REQUIREMENTS: Copy out word for word the lines below, starting with the line that contains "Where should I" and going on through the line that contains "Retweet iper hyung's", both included.

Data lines
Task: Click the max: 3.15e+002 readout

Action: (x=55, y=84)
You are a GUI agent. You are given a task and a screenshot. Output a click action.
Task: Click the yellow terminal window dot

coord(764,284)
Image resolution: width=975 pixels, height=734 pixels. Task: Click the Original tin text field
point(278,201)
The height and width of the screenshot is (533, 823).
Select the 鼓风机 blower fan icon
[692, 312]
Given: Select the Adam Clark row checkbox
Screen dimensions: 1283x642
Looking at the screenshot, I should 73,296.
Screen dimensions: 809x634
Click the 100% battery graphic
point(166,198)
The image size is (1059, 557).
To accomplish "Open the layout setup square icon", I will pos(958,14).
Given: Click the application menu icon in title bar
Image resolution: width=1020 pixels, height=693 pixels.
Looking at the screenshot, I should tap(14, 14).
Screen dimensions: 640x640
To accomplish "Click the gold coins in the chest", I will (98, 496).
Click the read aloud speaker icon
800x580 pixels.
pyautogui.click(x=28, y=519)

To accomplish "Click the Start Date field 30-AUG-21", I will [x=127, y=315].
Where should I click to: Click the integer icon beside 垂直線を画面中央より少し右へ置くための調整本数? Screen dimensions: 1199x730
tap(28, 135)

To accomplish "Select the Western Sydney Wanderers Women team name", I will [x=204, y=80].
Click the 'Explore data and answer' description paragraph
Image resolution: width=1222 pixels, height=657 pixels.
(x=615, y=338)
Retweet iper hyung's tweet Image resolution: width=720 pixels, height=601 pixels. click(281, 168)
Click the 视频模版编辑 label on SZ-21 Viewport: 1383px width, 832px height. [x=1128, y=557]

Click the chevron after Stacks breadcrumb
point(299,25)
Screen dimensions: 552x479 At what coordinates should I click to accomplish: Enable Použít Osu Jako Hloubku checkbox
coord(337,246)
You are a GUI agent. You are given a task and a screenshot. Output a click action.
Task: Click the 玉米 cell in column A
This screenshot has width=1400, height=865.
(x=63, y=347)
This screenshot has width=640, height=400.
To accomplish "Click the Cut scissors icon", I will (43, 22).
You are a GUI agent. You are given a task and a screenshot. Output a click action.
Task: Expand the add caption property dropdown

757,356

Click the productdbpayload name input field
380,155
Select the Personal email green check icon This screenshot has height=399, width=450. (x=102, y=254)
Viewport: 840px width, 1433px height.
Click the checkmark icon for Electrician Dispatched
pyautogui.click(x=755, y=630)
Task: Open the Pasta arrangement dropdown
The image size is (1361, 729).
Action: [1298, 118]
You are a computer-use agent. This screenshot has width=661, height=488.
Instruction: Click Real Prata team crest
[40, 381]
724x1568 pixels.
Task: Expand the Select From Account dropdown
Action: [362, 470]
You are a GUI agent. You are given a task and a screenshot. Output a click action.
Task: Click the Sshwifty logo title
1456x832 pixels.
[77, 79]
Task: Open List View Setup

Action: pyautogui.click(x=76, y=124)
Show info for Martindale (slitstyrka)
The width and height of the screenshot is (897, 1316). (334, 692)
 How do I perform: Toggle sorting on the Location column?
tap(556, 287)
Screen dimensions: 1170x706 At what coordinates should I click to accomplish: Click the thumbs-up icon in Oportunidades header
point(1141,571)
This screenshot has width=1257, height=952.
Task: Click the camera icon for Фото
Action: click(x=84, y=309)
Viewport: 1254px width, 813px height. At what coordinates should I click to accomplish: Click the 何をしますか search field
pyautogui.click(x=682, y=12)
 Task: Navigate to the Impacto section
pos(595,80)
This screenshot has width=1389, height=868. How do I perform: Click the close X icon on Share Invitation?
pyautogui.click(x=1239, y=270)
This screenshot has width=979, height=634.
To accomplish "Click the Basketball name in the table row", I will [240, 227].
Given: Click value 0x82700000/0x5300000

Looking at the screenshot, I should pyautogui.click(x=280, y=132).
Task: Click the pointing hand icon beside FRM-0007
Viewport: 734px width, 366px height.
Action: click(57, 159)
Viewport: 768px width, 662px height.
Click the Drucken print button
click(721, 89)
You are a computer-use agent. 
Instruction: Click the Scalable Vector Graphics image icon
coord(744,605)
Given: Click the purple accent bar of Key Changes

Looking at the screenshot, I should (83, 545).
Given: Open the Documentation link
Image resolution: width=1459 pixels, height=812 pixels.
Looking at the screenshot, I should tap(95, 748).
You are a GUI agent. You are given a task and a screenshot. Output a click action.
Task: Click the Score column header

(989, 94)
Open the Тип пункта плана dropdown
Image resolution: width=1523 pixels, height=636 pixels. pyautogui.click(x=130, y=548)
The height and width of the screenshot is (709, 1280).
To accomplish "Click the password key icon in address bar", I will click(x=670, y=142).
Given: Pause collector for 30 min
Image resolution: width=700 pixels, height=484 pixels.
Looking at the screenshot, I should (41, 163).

EXERCISE ANSWER:
Where should I click to: Click the integer icon beside 垂直線を画面中央より少し右へ置くための調整本数? Screen dimensions: 1199x730
tap(28, 135)

To accomplish "Select the Western Sydney Wanderers Women team name", I will [x=204, y=80].
Click the 'Explore data and answer' description paragraph
Image resolution: width=1222 pixels, height=657 pixels.
(x=615, y=338)
Retweet iper hyung's tweet Image resolution: width=720 pixels, height=601 pixels. click(281, 168)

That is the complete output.